GAO Cautions State Dept. on Knowledge Management Project

The General Accounting Office is questioning whether the State Department is prepared to handle a worldwide rollout of a new knowledge management system.

The General Accounting Office is questioning whether the State Department is prepared to handle a worldwide rollout of a new knowledge management system that is just approaching the prototype evaluation stage.

The information sharing system, the Overseas Presence Interagency Collaboration System, will tie together U.S. agencies that have offices in 260 embassies and consulates throughout the world. OPICS will enable an anticipated 40,000 to 50,000 federal users to collaborate and share data. The system will make use of commercially available hardware and software, and establish a common framework for administrative and policy activities.

A GAO report, "Information Technology: State Department-Led Overseas Modernization Program Faces Management Challenges," said the State Department has adequate, though informal, management controls in place to keep the project on track through its prototype and pilot stages, which are set to conclude in September 2002.

But in the report released Nov. 16, the GAO recommended that the department needs "a much greater level of management discipline" to take the system to the operational level globally, especially because it will involve multiple agencies and their mission-critical work.

"Without these more rigorous controls, it is unlikely that State and its agency partners will deliver needed operational system capabilities on time and within budget," the report said.

In particular, the GAO stressed the need for the State Department to implement incremental investment practices. "Otherwise, it risks making a single, monolithic investment decision for the entire program," the report said. "This 'all or nothing' approach to investing in IT has historically resulted in agencies investing huge sums of money in systems that do not provide commensurate benefits... The need to avoid this pitfall was a major impetus for the investment management reforms of the Clinger-Cohen Act."

The State Department disagreed with the GAO recommendations, in large part because there has been no final decision about which of the many agencies involved will ultimately take the lead for the final stage.

The State Department regards OPICS as a high priority project. The department is investing $17 million in the prototype and pilot stages of the program, and its price tag is likely to run in excess of $300 million for the full implementation, according to a departmental spokesman.
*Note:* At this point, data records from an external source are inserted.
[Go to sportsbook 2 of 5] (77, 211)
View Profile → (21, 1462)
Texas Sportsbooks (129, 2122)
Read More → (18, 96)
It also has attained high visibility post-Sept. 11, with Tom Ridge, director of the new Office of Homeland Security, interested in it as a possible model for other agencies' collaboration efforts.

The three systems integrators currently developing prototypes competing for use in the pilot are Accenture Ltd., Hamilton, Bermuda; Science Applications International Corp., San Diego; and SRA International Inc., Fairfax, Va.

Among the GAO's recommendations:

* Explicitly defining a multi-agency governance and funding structure for acquiring and deploying the system;

* Ensuring that time and resources and invested in economically justified, architecturally compliant increments of the operational system, and verifying that increments meet return-on-investment expectations before investing heavily in later increments;

* Having and using an overseas-presence enterprise architecture as a blueprint to guide and constrain system investments; and

* Having and following mature and disciplined software acquisition management capabilities.

The report was prepared at the request of the House International Relations Committee, chaired by Henry Hyde (R-Ill.).